__Assignment__:
Start to finish, repeat the records exactly.

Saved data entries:
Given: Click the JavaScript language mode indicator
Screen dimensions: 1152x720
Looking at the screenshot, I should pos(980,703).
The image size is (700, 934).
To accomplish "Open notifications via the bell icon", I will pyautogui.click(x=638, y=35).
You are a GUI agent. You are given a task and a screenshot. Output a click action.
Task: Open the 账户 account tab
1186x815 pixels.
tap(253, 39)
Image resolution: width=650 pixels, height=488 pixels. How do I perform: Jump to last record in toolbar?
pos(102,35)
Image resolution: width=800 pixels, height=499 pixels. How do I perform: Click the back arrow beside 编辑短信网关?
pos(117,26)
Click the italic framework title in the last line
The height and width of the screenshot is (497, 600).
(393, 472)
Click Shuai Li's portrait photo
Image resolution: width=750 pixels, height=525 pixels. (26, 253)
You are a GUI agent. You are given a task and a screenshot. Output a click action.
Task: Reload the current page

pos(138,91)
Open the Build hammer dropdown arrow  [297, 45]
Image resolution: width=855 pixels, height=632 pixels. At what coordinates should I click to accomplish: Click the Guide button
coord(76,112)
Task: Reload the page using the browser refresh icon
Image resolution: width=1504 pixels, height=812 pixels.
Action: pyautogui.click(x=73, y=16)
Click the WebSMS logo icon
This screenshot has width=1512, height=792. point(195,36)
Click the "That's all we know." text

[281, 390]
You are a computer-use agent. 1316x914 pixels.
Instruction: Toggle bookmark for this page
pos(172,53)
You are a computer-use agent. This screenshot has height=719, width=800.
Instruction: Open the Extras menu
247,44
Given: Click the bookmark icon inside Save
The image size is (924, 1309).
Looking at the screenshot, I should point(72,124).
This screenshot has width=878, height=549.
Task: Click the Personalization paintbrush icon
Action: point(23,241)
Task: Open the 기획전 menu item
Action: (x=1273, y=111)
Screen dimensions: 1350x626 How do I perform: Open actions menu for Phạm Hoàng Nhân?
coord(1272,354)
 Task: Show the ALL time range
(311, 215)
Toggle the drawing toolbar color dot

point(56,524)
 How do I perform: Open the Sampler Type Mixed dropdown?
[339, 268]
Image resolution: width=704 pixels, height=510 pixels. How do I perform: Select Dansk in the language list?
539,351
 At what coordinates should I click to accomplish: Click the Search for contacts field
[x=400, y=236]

__Response area__:
Given: Click the JavaScript language mode indicator
Screen dimensions: 1152x720
Looking at the screenshot, I should pos(980,703).
The image size is (700, 934).
To accomplish "Open notifications via the bell icon", I will pyautogui.click(x=638, y=35).
You are a GUI agent. You are given a task and a screenshot. Output a click action.
Task: Open the 账户 account tab
1186x815 pixels.
tap(253, 39)
Image resolution: width=650 pixels, height=488 pixels. How do I perform: Jump to last record in toolbar?
pos(102,35)
Image resolution: width=800 pixels, height=499 pixels. How do I perform: Click the back arrow beside 编辑短信网关?
pos(117,26)
Click the italic framework title in the last line
The height and width of the screenshot is (497, 600).
(393, 472)
Click Shuai Li's portrait photo
Image resolution: width=750 pixels, height=525 pixels. (26, 253)
You are a GUI agent. You are given a task and a screenshot. Output a click action.
Task: Reload the current page

pos(138,91)
Open the Build hammer dropdown arrow  [297, 45]
Image resolution: width=855 pixels, height=632 pixels. At what coordinates should I click to accomplish: Click the Guide button
coord(76,112)
Task: Reload the page using the browser refresh icon
Image resolution: width=1504 pixels, height=812 pixels.
Action: pyautogui.click(x=73, y=16)
Click the WebSMS logo icon
This screenshot has width=1512, height=792. point(195,36)
Click the "That's all we know." text

[281, 390]
You are a computer-use agent. 1316x914 pixels.
Instruction: Toggle bookmark for this page
pos(172,53)
You are a computer-use agent. This screenshot has height=719, width=800.
Instruction: Open the Extras menu
247,44
Given: Click the bookmark icon inside Save
The image size is (924, 1309).
Looking at the screenshot, I should point(72,124).
This screenshot has width=878, height=549.
Task: Click the Personalization paintbrush icon
Action: point(23,241)
Task: Open the 기획전 menu item
Action: (x=1273, y=111)
Screen dimensions: 1350x626 How do I perform: Open actions menu for Phạm Hoàng Nhân?
coord(1272,354)
 Task: Show the ALL time range
(311, 215)
Toggle the drawing toolbar color dot

point(56,524)
 How do I perform: Open the Sampler Type Mixed dropdown?
[339, 268]
Image resolution: width=704 pixels, height=510 pixels. How do I perform: Select Dansk in the language list?
539,351
 At what coordinates should I click to accomplish: Click the Search for contacts field
[x=400, y=236]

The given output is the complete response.